In order to get the temperature higher so that the waste heat is worth more, data centers have started using heat pumps to boost the temperature. That can be done by contacting a local heat pump installation company that can equip the facility with pumps that can raise the heat. If it comes out in the range of 130-160 degrees, it can then be transported as a liquid for use in local heating, manufacturing, laundromats, or various other applications. You can get specific heat pumps that increase the temperature even more. However, you would need to get in touch with a specialized heat pump manufacturer to buy something of the sort.

You want a heat pump with a Coefficient of Performance (COP) between 3 and 6. It’s affordable. If you use heat pumps with COPs of 5.0, and your power costs $0.10 per kWh, you should be able to get the low-grade heat up to a valuable level for $0.0083 per kWh.

Your waste heat could make you money.
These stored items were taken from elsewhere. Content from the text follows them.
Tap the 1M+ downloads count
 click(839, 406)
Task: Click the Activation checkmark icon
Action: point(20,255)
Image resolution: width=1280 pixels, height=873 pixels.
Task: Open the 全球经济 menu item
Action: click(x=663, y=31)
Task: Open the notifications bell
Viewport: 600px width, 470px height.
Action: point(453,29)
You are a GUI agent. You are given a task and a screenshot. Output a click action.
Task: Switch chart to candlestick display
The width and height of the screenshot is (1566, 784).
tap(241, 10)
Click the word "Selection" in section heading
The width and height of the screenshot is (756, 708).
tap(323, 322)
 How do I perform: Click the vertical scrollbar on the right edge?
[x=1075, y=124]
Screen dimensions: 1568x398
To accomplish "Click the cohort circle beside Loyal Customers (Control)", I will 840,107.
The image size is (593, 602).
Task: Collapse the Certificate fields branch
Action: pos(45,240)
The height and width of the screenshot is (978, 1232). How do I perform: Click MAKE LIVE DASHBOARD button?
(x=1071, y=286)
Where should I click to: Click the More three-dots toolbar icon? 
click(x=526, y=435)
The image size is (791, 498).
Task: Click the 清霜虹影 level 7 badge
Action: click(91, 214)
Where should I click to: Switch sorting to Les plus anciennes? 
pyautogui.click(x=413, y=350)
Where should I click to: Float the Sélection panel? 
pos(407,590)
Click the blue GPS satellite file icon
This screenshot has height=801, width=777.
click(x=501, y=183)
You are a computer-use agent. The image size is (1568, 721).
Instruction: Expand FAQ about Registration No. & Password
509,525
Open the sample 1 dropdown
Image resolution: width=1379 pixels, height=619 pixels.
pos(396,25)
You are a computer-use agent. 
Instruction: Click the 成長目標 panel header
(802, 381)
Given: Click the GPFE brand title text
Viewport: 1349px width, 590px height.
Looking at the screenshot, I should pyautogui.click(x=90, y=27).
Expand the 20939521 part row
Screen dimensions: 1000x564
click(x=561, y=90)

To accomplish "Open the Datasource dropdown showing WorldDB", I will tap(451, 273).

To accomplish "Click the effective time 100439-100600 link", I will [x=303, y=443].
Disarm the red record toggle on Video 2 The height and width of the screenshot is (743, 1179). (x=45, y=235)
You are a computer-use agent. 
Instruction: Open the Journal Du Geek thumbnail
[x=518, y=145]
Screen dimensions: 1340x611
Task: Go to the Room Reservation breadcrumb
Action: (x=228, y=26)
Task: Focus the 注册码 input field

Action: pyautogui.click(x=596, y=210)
Steam heat is generated by Con Edison at $0.07 per kWh. “For a 1.2MW data centers that sells all of its waste heat, that could translate into more than $350,000… per year,” says Monroe. “That may be as much as 14% of the annual gross rental income from a data center that size, with very high profit margins.”

Collaboration with Power Plants

It’s an interesting possibility to consider the idea of combining a data center and a power plant so that waste heat can be reused easily and immediately. A couple basic arguments for this type of arrangement are:

  1. 8-10% of power is lost in transmission throughout the US. Building data centers next to power plants would mean the data center doesn’t experience that reduction in energy or the cost of getting it to their facility.
  2. “[A] co-located data center could transfer heat pump-boosted thermal energy back to the power plant for use in the feed water heater or low-pressure turbine stages,” explains Monroe, “creating a neat closed-loop system.”

Working with a power plant is of course just one idea. When you look for a way to make the most of your waste heat, consider businesses or other projects that would benefit from the heat throughout the year. Also, be certain to choose heat pumps that are efficient and designed for high temperatures to make your heat energy as valuable as possible.